The group input types form a pipeline of functions which compute the units' inputs in the forward direction and backpropagate the inputDerivs in the backward direction. The basic types actually compute a function over incoming links to produce an input value. The other types modify this value. There shouldn't be more than one basic type and there must be one if the group's input will ever be used, which may not be the case for INPUT or ELMAN groups.

Basic Input Types

DOT_PRODUCT

This is by far the most common input type. It computes the dot product of the incoming weight vector with the incoming activation vector. In other words, it takes the sum over all incoming links of the product of the link weight and the output of the unit the link is coming from. This is the default unless the network is a BOLTZMANN machine.

DISTANCE

This computes the squared distance between the weight vector and the activation vector. In other words, it takes the sum over all incoming links of the square of the difference between the link weight and the output of the unit the link is coming from. You probably do not want to use this for a backpropagation network. It should be used along with the KOHONEN output type for Kohonen networks.

PRODUCT

This takes the product of all incoming weights and the outputs of the units from which they come.
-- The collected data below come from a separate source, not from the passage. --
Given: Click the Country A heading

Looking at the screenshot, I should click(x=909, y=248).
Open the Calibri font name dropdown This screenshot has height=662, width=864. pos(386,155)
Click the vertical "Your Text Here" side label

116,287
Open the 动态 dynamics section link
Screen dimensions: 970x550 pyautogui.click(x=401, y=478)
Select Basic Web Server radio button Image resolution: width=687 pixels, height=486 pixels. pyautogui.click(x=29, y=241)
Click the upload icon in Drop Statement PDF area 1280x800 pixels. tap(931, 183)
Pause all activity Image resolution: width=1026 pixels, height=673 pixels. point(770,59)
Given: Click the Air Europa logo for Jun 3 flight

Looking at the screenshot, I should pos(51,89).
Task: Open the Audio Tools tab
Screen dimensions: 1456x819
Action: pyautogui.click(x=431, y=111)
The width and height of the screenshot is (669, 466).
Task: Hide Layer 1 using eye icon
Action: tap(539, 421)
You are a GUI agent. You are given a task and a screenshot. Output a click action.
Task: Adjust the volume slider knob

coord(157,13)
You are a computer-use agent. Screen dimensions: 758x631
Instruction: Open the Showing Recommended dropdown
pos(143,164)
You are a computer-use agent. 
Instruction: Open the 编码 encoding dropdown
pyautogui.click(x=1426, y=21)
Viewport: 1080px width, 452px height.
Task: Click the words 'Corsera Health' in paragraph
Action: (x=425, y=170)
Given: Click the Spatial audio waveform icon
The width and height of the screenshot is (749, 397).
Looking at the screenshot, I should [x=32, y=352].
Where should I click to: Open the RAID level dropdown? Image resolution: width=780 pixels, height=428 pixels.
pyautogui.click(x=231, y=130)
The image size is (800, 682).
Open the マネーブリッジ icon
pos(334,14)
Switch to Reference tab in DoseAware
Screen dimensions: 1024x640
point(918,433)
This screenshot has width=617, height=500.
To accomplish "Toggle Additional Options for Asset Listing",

This can be used to perform the Pi part of a Sigma-Pi unit, which is actually implemented in Lens using more than one unit. PRODUCT could be used for the gating part of a gated unit, which is essentially a Pi-Sigma. Often the weights involved will actually be frozen at 1.0 so that only the sending unit activations are relevant.

IN_BOLTZ

This is the input half of a Boltzmann unit. If the unit is clamped by either an externalInput or a target within the grace period (see OUT_BOLTZ), this does nothing. Otherwise, it computes a dot product. In the backward pass, this does not propagate derivatives to the sending units but it increments the incoming link derivatives by:
U->output * V->output - U->clampedOutput * V->clampedOutput,
where U is the receiving unit, V is the sending unit, output is the unit's output after the non-clamped phase and clampedOutput is the desired output. This implements the Boltzmann machine learning rule.

IN_COPY

The units in a group with an IN_COPY input function simply copy their inputs from some field in the corresponding units of another group. The copyConnect command must be used to specify which group and which field will be the source of the copying.

Input Modifying Types

SOFT_CLAMP

The SOFT_CLAMP function assumes that the output function is logistic. It adds a factor to the input of the unit such that, with no other input, the output of the unit would be:
initOutput + clampStrength * (externalInput - initOutput)
Thus, the output would fall between the initOutput and the externalInput. The clampStrength, which ranges from 0.0 to 1.0, determines the extent to which the output will be dominated by the externalInput. This is meant to be used by groups that also receive ordinary inputs. The clampStrength should be less than 1.0 if the externalInputs are 0.0 or 1.0 or the group will have infinite input.

INCR_CLAMP

This function simply adds the externalInput, scaled by the clampStrength, to the unit's input. It is used in interactive activation models, among other things.

IN_INTEGR

This time-averages the group's input according to the function:
input = lastInput + dt (newInput - lastInput)
It is ordinarily used with CONTINUOUS networks. With a LOGISTIC output function, it differs from OUT_INTEGR in that units will adapt more rapidly when being pulled toward the extremes and less rapidly when being pulled towards an output of 0.5.

IN_NORM

This normalizes the inputs to the group so they sum to 1.0. This should probably not be used if inputs can be negative because the results may be rather strange.

IN_NOISE

This makes the input noisy. The noise function is the group's noiseProc and the standard deviation or range is given by the group's noiseRange.

IN_DERIV_NOISE

This makes the inputDeriv noisy on the backward pass. The noise function is the group's noiseProc and the standard deviation or range is given by the group's noiseRange.